Cette pendule témoigne d’un art décoratif qui, à la fin du XVIIe et au XVIIIe siècle fut à la fois mode frénétique et sésame diplomatique. Avant d’entrer dans le vif du sujet, prenons le temps de constater qu’aujourd’hui encore, l’objet ravit l’œil. Plus haute que large, puisque l’horloge mesure 62 cm de haut sur 27 de large, elle est surmontée par un Chinois réjoui qui nous tire la langue. Un système à manivelle lui permet d’agiter avec grâce son éventail rouge. Sous le personnage se cache une boussole en bois noirci décoré d’un soleil, d’une lune et d’étoiles. La pendule est faite de panneaux de laque, rehaussés d’or, avec en son centre un cadran en émail blanc.

Au revers de la pendule un détail remarquable apparaît avec le christogramme « IHS », emblème de la Compagnie de Jésus. Celui-ci est accompagné d'une croix et des trois clous de la Crucifixion. Dissimulé à l'arrière du mécanisme, ce symbole fait écho aux liens étroits qu'Henri-Léonard Bertin (1720-1792) entretenait avec les jésuites de Pékin. L’intérieur de la pendule révèle le destinataire par deux étiquettes annotées « Du Cabinet de Monsieur Bertin Ministre du Roi Spa 1791 » et « Du Cabinet de Monsieur Bertin Ministre Secrétaire d’Etat Commandeur des Ordres du Roi. »

Henri-Léonard Bertin, contrôleur général des Finances puis secrétaire d'État, fut également un sinologue de premier plan. Il gérait notamment la Compagnie française des Indes orientales qui sut devenir un maillon essentiel de l'importation des œuvres d'art, objets décoratifs, textiles chinois et japonais qu’il collectionna avec passion. Avec constance, il multiplia les rapports entre la France et la Chine, favorisant les liens diplomatiques entre les deux pays, depuis la fameuse et fastueuse réception donnée par Louis XIV à l'occasion de l'arrivée des ambassadeurs du roi de Siam le 1er septembre 1686.

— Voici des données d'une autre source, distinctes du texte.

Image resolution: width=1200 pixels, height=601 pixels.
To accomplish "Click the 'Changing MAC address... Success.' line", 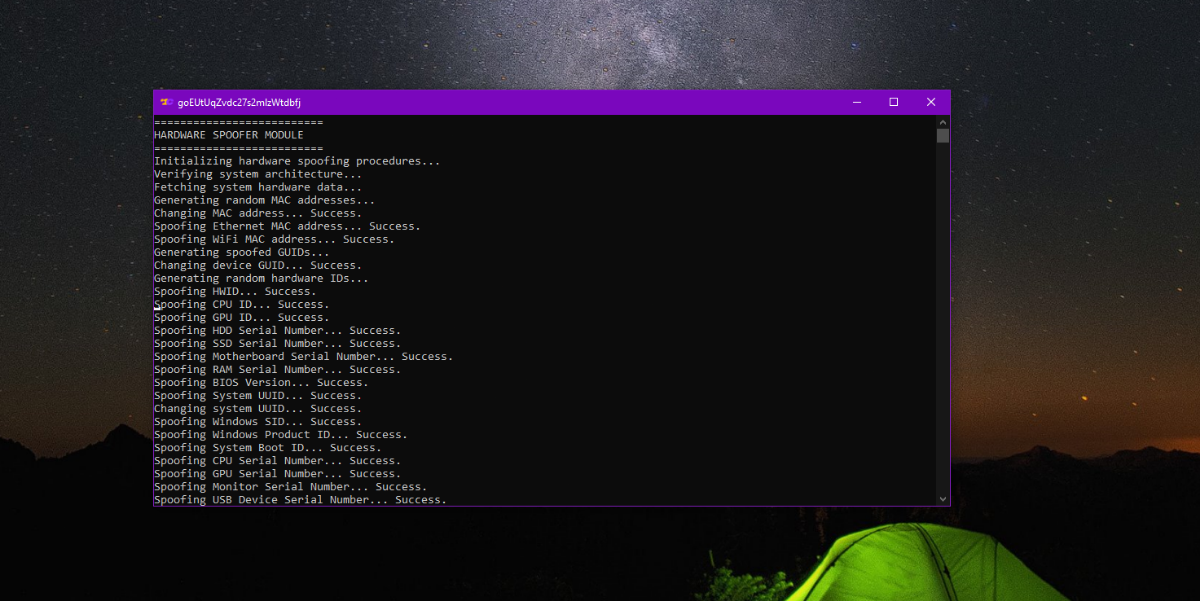I will point(257,213).
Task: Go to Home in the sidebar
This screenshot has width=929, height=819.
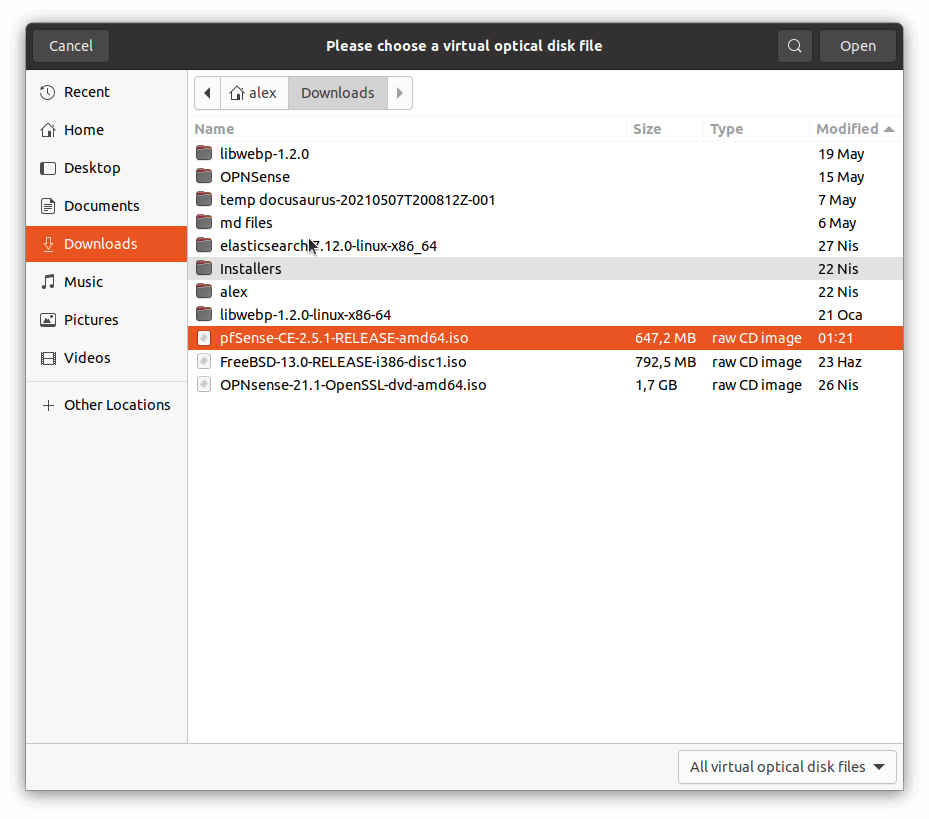Action: [84, 130]
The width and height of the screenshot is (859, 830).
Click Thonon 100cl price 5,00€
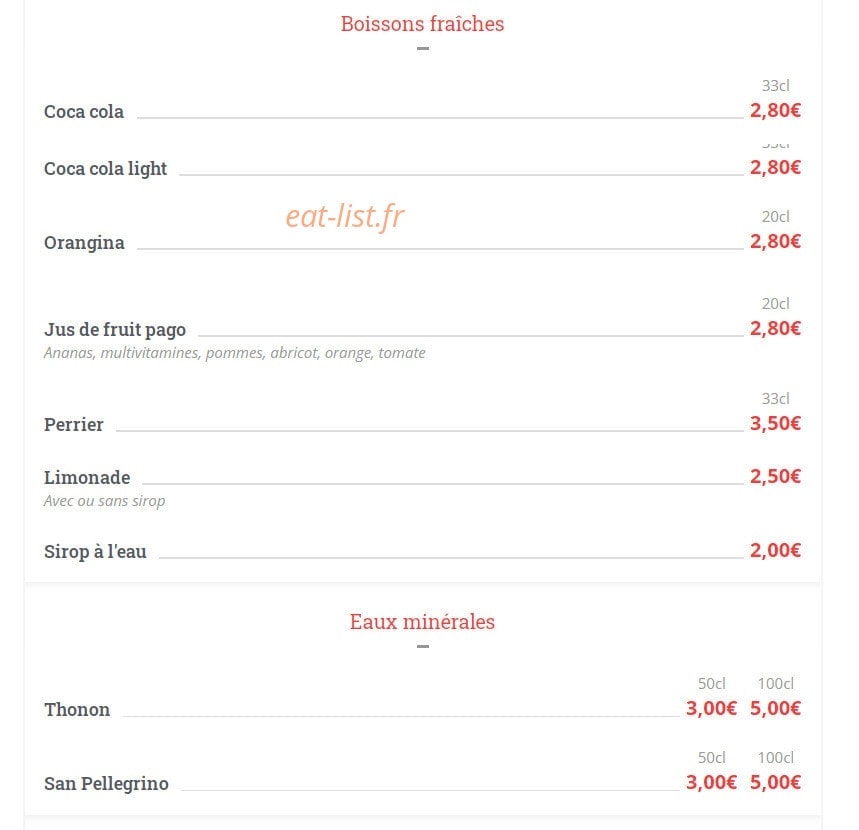coord(775,709)
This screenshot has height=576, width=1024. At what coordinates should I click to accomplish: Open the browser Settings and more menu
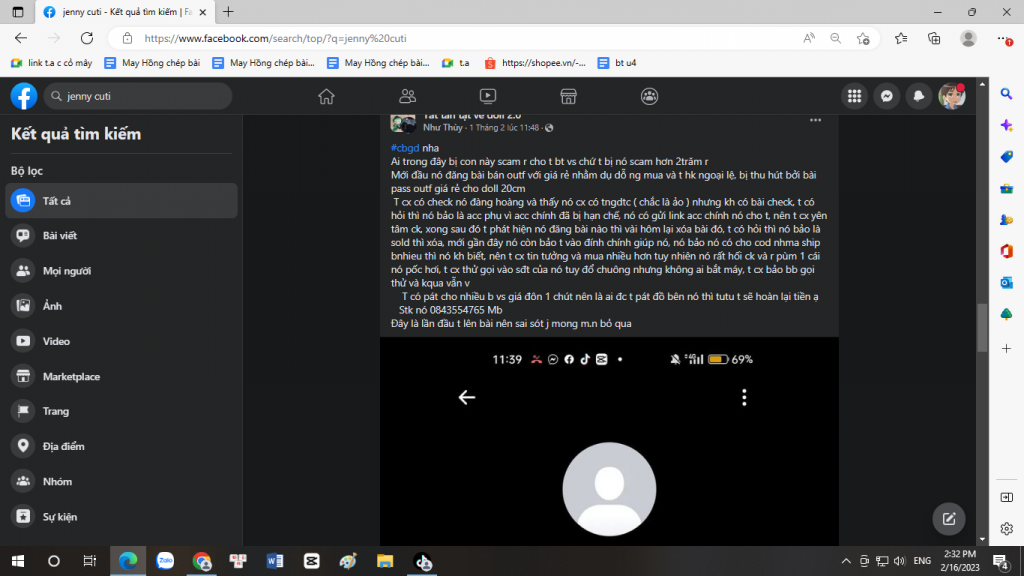(x=1003, y=38)
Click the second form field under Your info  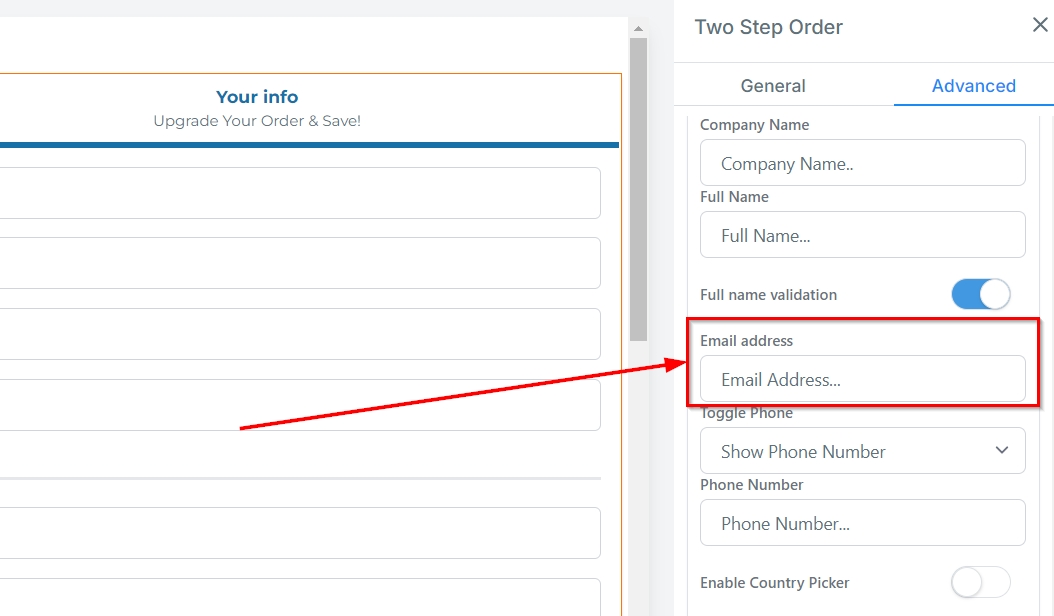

Simultanément, les appartements privés des Grands de ce monde s’orientalisèrent. Louis XV choisit pour le château de Choisy des meubles en laque d'Extrême-Orient, des porcelaines et des papiers peints chinois. Marie Leszczyńska fit réaliser pour son « cabinet des Chinois » des panneaux contant la culture et le négoce du thé. Madame de Pompadour s’entoura d’objets d'Asie. Marie-Antoinette se passionna pour les petits objets en laque du Japon et pour les porcelaines de Chine. Quant aux artistes français, qui savaient devenir architectes d’intérieur à leur heure, ils s’emparèrent de ce goût de l’extrême-orient pour parer les demeures de leurs mécènes en quête d’exotisme. Parmi eux, Christophe Huet (1663-1739) qui sut égayer son temps de délicieux décors peints, pour beaucoup désormais disparus. Rare témoignages qui nous soient parvenus : le joyeux salon chinois de Champs-sur-Marne et les panneaux démontés mais sauvés du Château d'Ognon-en-Valois (aujourd’hui réunis au Musée de Birmingham). Ainsi, a-t-on, à nouveau, la preuve que l’objet inspire le décor et que le décor influence les esprits et jusqu’à ceux des diplomates !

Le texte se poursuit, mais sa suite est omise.